Funding: This research was supported by the National Institutes of Health (NIH R21AG064309), the Center Grant (Human-Centric Interfaces and Engineering) at Georgia Tech, the National Research Foundation of Korea (NRF-2018M3A7B4071109 and NRF-2019R1A2C2086085) and Yonsei-KIST Convergence Research Program. Georgia Tech has a pending patent application related to the work described in this paper.

About this neurotech research news

Source: Georgia Tech
Contact: Press Office – Georgia Tech
Image: The image is in the public domain

Original Research: Open access.
Wireless Soft Scalp Electronics and Virtual Reality System for Motor Imagery-Based Brain–Machine Interfaces” by Woon-Hong Yeo et al. Advanced Science


Wireless Soft Scalp Electronics and Virtual Reality System for Motor Imagery-Based Brain–Machine Interfaces

Motor imagery offers an excellent opportunity as a stimulus-free paradigm for brain–machine interfaces. Conventional electroencephalography (EEG) for motor imagery requires a hair cap with multiple wired electrodes and messy gels, causing motion artifacts.

Here, a wireless scalp electronic system with virtual reality for real-time, continuous classification of motor imagery brain signals is introduced. This low-profile, portable system integrates imperceptible microneedle electrodes and soft wireless circuits. Virtual reality addresses subject variance in detectable EEG response to motor imagery by providing clear, consistent visuals and instant biofeedback.

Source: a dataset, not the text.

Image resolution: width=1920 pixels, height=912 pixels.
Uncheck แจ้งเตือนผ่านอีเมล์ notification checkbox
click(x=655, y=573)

The wearable soft system offers advantageous contact surface area and reduced electrode impedance density, resulting in significantly enhanced EEG signals and classification accuracy. The combination with convolutional neural network-machine learning provides a real-time, continuous motor imagery-based brain–machine interface.

With four human subjects, the scalp electronic system offers a high classification accuracy (93.22 ± 1.33% for four classes), allowing wireless, real-time control of a virtual reality game.